▸ What you should do
Go through the data below. Pull out every line that has the word "BLUE".

▸ Information
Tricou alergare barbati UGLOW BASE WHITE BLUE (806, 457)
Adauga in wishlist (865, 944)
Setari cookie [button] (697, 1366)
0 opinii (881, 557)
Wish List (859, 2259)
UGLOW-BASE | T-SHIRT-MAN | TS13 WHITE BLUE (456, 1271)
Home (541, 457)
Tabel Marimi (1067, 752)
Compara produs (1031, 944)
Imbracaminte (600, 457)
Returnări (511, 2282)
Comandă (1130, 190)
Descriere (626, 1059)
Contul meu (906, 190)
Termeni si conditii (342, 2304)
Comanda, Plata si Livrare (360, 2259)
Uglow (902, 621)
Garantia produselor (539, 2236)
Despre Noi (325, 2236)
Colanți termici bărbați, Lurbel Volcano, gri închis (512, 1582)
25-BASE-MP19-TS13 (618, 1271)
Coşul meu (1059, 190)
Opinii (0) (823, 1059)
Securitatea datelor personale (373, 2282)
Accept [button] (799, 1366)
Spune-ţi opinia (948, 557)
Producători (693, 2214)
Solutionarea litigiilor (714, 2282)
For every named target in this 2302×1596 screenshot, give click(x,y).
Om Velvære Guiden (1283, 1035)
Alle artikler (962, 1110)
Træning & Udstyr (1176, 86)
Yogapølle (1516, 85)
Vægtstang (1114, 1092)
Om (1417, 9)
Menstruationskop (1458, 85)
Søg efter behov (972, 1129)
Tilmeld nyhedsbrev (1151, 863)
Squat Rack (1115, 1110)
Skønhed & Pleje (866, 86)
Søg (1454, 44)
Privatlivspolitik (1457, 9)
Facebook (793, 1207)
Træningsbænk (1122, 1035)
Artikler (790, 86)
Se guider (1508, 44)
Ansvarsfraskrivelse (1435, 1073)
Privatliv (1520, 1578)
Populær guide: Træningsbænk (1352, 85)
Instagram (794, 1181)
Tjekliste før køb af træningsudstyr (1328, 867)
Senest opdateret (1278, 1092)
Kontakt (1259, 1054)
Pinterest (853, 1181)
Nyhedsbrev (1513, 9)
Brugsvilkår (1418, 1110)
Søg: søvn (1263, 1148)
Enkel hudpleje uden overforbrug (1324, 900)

▸ Answer space
Tricou alergare barbati UGLOW BASE WHITE BLUE (806, 457)
UGLOW-BASE | T-SHIRT-MAN | TS13 WHITE BLUE (456, 1271)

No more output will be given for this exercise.